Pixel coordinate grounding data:
####

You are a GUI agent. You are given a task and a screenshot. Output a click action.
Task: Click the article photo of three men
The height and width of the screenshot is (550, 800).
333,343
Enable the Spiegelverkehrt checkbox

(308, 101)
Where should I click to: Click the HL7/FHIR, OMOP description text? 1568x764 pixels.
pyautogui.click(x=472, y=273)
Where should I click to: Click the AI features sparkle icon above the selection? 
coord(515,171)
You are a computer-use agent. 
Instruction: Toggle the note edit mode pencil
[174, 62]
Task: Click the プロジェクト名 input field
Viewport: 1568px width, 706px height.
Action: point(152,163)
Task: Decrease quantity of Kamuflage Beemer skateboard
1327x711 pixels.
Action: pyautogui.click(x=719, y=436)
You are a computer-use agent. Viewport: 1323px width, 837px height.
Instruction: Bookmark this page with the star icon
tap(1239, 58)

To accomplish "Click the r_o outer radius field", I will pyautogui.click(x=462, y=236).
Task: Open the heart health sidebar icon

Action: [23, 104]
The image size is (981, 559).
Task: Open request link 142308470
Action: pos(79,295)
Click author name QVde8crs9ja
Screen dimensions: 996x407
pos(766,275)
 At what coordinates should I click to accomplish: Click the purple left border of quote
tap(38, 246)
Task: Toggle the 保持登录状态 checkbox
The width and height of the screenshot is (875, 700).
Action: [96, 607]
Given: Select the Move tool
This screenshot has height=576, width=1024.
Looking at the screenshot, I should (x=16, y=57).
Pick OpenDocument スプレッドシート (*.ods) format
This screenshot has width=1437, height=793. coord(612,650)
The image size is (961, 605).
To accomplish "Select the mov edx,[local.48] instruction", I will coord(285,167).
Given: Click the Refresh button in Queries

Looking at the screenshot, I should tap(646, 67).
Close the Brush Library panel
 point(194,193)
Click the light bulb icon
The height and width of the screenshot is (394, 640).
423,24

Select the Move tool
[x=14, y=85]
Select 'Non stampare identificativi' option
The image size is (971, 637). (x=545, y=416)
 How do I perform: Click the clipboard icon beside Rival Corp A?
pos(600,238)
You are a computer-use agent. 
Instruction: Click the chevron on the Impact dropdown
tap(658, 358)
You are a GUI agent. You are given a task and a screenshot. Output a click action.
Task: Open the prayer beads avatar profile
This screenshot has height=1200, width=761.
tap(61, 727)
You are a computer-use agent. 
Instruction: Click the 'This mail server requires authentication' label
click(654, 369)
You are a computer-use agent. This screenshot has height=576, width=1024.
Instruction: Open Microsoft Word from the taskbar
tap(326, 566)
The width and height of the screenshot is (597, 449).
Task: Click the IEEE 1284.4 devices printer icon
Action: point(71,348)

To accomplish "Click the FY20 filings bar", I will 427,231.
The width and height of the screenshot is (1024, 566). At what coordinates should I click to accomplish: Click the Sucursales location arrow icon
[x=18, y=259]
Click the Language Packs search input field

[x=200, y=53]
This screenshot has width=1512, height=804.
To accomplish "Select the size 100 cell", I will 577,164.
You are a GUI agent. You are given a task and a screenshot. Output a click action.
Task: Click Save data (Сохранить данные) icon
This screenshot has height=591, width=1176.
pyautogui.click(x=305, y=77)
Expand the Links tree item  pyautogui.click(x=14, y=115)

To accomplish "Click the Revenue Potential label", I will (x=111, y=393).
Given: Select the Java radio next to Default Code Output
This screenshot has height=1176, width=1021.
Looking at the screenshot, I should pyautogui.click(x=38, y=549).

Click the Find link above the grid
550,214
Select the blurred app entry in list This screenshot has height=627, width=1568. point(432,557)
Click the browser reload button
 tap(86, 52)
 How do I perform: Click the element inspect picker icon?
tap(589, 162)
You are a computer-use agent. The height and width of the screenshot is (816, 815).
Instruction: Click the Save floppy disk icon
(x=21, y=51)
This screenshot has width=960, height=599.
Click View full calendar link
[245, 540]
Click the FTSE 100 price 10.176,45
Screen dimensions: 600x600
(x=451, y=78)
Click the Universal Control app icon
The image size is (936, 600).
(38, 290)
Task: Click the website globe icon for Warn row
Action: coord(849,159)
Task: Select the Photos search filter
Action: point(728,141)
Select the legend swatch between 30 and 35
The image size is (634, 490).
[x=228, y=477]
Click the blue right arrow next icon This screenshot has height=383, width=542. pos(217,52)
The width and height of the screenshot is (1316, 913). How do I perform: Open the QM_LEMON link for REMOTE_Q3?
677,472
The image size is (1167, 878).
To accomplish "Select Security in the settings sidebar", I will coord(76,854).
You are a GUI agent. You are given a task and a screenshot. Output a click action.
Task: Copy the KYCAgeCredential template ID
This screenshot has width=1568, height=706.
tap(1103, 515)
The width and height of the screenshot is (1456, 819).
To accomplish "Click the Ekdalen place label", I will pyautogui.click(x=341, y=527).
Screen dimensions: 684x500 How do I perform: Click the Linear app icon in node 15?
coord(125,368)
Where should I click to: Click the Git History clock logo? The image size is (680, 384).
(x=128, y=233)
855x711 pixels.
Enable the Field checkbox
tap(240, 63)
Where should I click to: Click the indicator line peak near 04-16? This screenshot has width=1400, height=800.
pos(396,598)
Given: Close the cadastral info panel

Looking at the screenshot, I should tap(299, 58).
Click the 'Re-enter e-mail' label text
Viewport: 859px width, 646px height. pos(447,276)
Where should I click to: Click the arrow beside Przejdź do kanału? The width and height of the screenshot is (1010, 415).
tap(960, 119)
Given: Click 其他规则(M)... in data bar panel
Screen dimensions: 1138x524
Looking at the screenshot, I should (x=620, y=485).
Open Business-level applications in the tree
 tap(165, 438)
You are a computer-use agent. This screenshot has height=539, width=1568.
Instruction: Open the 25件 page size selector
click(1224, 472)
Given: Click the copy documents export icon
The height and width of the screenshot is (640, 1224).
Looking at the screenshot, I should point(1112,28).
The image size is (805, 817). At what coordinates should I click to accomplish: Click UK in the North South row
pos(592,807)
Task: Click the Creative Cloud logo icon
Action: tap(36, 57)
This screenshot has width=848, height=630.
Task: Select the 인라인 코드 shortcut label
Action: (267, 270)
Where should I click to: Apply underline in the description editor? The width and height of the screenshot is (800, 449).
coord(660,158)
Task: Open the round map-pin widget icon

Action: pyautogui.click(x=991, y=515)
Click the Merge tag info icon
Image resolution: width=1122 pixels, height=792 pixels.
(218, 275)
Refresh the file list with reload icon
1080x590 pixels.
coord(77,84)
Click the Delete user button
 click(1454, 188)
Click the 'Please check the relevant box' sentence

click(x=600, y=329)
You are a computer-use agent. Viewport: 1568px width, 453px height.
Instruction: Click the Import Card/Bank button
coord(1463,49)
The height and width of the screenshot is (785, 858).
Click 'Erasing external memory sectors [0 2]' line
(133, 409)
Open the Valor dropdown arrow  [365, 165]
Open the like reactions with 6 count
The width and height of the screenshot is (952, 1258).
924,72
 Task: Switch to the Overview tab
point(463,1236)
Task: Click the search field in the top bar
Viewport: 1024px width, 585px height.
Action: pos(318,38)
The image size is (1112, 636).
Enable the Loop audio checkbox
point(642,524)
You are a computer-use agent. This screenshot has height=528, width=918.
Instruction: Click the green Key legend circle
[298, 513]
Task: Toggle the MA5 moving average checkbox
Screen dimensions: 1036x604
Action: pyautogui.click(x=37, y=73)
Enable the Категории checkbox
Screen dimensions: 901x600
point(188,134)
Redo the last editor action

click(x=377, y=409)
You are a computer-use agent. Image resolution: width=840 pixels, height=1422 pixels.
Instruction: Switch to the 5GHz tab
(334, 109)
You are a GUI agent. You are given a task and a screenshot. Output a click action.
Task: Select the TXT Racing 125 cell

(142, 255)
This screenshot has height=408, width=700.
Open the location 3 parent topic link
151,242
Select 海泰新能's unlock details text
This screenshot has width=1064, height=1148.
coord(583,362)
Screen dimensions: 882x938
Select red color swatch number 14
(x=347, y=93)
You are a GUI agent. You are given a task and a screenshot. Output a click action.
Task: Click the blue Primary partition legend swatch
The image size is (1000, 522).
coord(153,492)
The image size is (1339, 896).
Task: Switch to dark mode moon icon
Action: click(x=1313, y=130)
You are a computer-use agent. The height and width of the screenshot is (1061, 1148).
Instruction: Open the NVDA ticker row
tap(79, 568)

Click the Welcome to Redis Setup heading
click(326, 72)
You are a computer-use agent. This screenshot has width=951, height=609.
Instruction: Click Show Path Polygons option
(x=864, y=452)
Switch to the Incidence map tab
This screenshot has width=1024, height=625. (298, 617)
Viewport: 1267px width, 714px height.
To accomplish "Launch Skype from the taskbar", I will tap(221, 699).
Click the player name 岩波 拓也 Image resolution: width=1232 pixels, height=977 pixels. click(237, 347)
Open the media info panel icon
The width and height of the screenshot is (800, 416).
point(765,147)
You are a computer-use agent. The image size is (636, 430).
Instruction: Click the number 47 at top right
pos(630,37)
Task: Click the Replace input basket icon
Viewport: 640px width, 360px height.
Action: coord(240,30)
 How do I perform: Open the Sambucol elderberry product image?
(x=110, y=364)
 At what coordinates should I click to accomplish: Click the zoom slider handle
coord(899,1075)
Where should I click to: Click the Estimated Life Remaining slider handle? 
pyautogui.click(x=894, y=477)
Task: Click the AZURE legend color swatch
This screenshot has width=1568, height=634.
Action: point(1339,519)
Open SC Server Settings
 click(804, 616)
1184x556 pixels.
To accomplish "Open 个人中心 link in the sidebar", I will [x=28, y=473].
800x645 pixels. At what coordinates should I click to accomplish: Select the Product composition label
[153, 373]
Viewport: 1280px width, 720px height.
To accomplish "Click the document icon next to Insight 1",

####

WHAT TO DO:
Tally the lines of the data that hold the string "blue". Answer with the number and nothing more.

WRITTEN ANSWER:
2